WHAT TO WORK ON:
Write out the whole listing again so that each line matches the original.

--- DATASET ---

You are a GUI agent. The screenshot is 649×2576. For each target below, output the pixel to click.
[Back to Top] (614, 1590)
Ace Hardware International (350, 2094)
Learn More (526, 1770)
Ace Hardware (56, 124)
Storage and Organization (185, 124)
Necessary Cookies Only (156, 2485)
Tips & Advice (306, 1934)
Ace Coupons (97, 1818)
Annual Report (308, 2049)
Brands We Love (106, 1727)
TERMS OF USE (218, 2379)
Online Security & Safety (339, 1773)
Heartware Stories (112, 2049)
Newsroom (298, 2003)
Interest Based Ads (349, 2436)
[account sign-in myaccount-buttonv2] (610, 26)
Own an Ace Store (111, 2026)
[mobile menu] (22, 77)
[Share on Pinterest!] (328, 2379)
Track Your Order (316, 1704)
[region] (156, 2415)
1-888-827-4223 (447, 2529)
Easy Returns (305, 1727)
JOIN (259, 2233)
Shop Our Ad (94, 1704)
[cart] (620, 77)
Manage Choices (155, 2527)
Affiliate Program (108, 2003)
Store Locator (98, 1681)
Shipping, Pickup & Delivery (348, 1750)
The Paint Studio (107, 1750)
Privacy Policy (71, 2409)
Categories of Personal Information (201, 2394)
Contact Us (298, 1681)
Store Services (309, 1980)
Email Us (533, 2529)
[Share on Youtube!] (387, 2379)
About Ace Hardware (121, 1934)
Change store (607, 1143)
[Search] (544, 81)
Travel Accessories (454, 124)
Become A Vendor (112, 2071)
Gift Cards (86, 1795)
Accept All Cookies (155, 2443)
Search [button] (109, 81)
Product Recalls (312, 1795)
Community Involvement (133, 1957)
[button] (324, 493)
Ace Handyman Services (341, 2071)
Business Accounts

---

RESULT OF THIS TASK:
You are a GUI agent. The screenshot is 649×2576. For each target below, output the pixel to click.
[Back to Top] (614, 1590)
Ace Hardware International (350, 2094)
Learn More (526, 1770)
Ace Hardware (56, 124)
Storage and Organization (185, 124)
Necessary Cookies Only (156, 2485)
Tips & Advice (306, 1934)
Ace Coupons (97, 1818)
Annual Report (308, 2049)
Brands We Love (106, 1727)
TERMS OF USE (218, 2379)
Online Security & Safety (339, 1773)
Heartware Stories (112, 2049)
Newsroom (298, 2003)
Interest Based Ads (349, 2436)
[account sign-in myaccount-buttonv2] (610, 26)
Own an Ace Store (111, 2026)
[mobile menu] (22, 77)
[Share on Pinterest!] (328, 2379)
Track Your Order (316, 1704)
[region] (156, 2415)
1-888-827-4223 (447, 2529)
Easy Returns (305, 1727)
JOIN (259, 2233)
Shop Our Ad (94, 1704)
[cart] (620, 77)
Manage Choices (155, 2527)
Affiliate Program (108, 2003)
Store Locator (98, 1681)
Shipping, Pickup & Delivery (348, 1750)
The Paint Studio (107, 1750)
Privacy Policy (71, 2409)
Categories of Personal Information (201, 2394)
Contact Us (298, 1681)
Store Services (309, 1980)
Email Us (533, 2529)
[Share on Youtube!] (387, 2379)
About Ace Hardware (121, 1934)
Change store (607, 1143)
[Search] (544, 81)
Travel Accessories (454, 124)
Become A Vendor (112, 2071)
Gift Cards (86, 1795)
Accept All Cookies (155, 2443)
Search [button] (109, 81)
Product Recalls (312, 1795)
Community Involvement (133, 1957)
[button] (324, 493)
Ace Handyman Services (341, 2071)
Business Accounts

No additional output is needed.